AKP-MHP iktidarının yerlilik, millik ve terör yalanıyla üstünü örttüğü ve çarpıttığı gerçeklilerden biri de Suriye ve Rojava’dır. Kürtler Rojava’da devlet kuracak ve bize saldırıp bizi yok edecek yalanıyla Türkiye toplumu aldatılıyor. Bununla Suriye ve Rojava’ya saldırmanın, işgal ve ilhak etmenin zemini oluşturuluyor. Gerçekte ise ne Kürtler Rojava’da devlet kuruyor ne de Rojava Türklere düşmandır. Tam tersine dünyada Türk halkıyla en çok dost olan yer Rojava’dır. Rojava’da demokratik ulus zihniyetiyle oluşmuş bir yapı vardır ve bu zihniyette halkların kardeşliği ve bir arada yaşaması esastır. Bundan Türk halkına düşmanlık türetmek ancak Kürt halkına düşmanlıkla olabilir. Çok açıktır ki bu yalanları ortaya atan, Kürtler kadar Türklere de zarar veren mevcut soykırımcı sömürgeci devlet Türkleri ve Türkiye halklarını temsil edemez.

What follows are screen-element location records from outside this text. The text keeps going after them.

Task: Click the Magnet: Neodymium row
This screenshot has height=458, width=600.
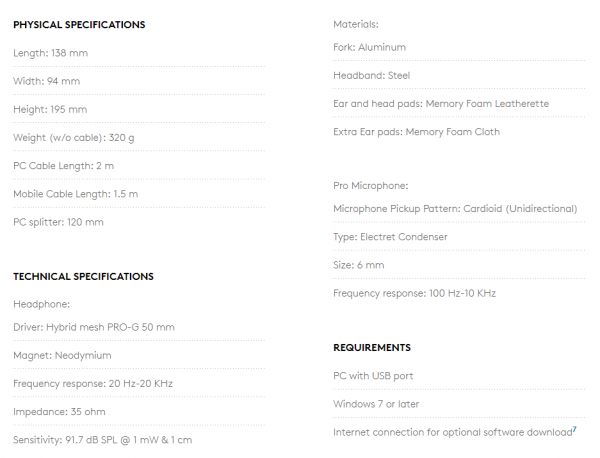Action: [x=139, y=355]
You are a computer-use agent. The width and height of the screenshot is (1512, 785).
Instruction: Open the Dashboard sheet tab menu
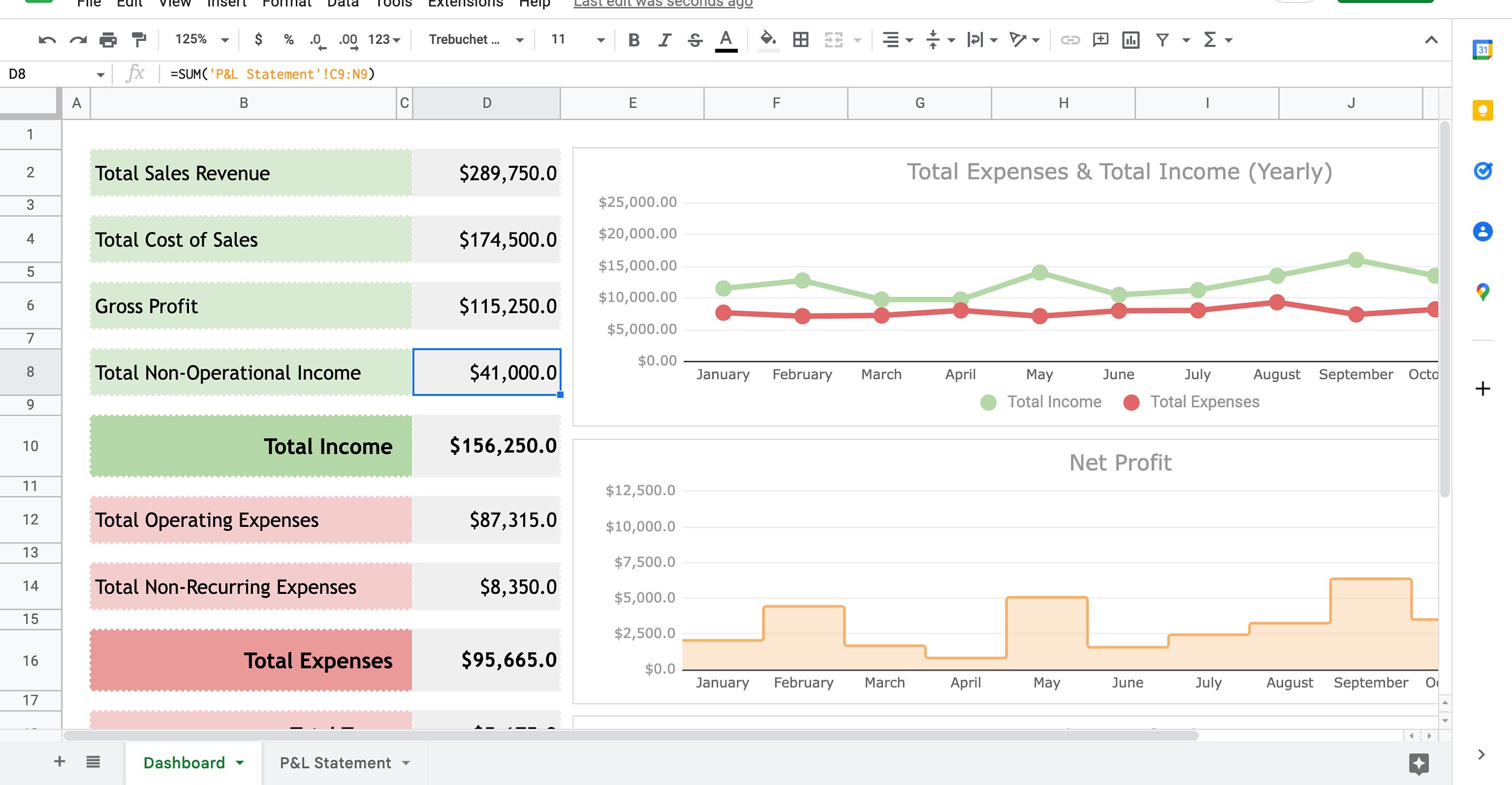239,762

Kürt sorununun demokratik çözümü olmadan Türkiye’de demokratikleşme gerçekleşemez
Şimdi cumhuriyetin 100. yılı tamamlanmış bulunuyor. Geçen yüzyıllık sürecin değerlendirilmesi yapıldığında açıkça görülmektedir ki Kürt sorununun demokratik siyasi çözümü olmadan Türkiye’de demokratikleşme gerçekleşemez. Türkiye demokratikleşmeden Türkiye’nin ve Türkiye toplumunun sosyal, siyasal, ekonomik, kültürel sorunları çözülemez. Cumhuriyetten beklenen değişim, gelişme ve ilerleme konusunda mesafe alınamaz. Devletin bağımsızlığı ve toplumun özgürlüğü sağlanamaz. Devlet darbe mekaniğinin dışına ve gladio yapılarının denetiminden çıkarılamaz. Tüm bunların olması Kürt sorununun demokratikleşmesiyle mümkündür. Dolayısıyla ihtiyacı duyulan en temel konu cumhuriyetin gerçek bir demokrasiyle buluşturulması, taçlandırılmasıdır. Demokratik cumhuriyet içerisinde Kürtler ve Türkler Türkiye’deki diğer halklarla birlikte bir arada ve beraberce yaşayabilir. Dolayısıyla da yeni bir yüzyıla girerken Kürt-Türk ilişkilerinin yeniden gözden geçirilmesi ve yeniden tarihsel anlamına uygun bir ilişkinin geliştirilmesine şiddetle ihtiyaç vardır. Kürtler bunun bilincinde hareket etmekte ve bu iradeyi ortaya koymaktadır. Kürtler sorunlarının çözümünü Türkiye’nin demokratikleşmesinde görmekte ve aynı zamanda bunun mücadelesini vermektedir. Kürt halkı kesinlikle çözümü burada görmekte, buna inanmakta ve başka herhangi bir arayışı bulunmamaktadır. Kürt Özgürlük Hareketi olarak bizim tutumumuz budur. Bu, Önder Apo’nun inandığı ve savunduğu çözüm yöntemidir. Bunun gelişmesi aynı zamanda Kürtler ve Türkler kadar Ortadoğu’nun diğer halkları için de yararlı olacak ve Ortadoğu’daki sorunların çözümüne hizmet edecektir. Demokrasiyle taçlandırılmış yeni Kürt-Türk ilişkileri aynı zamanda Arap, Ermeni, Yahudi, Fars, Türkmen, Süryani ve diğer tüm Ortadoğu halklarının demokratik ittifakını ve birlikte yaşama iradelerini geliştirecektir. Bu, Ortadoğu’da tarihsel sorunların çözüme kavuşacağı yeni bir sürecin başlaması demektir. Cumhuriyetin ikinci yüzyılı kesinlikle bu temelde sağlanacak gelişme ve dönüşümle olmalıdır.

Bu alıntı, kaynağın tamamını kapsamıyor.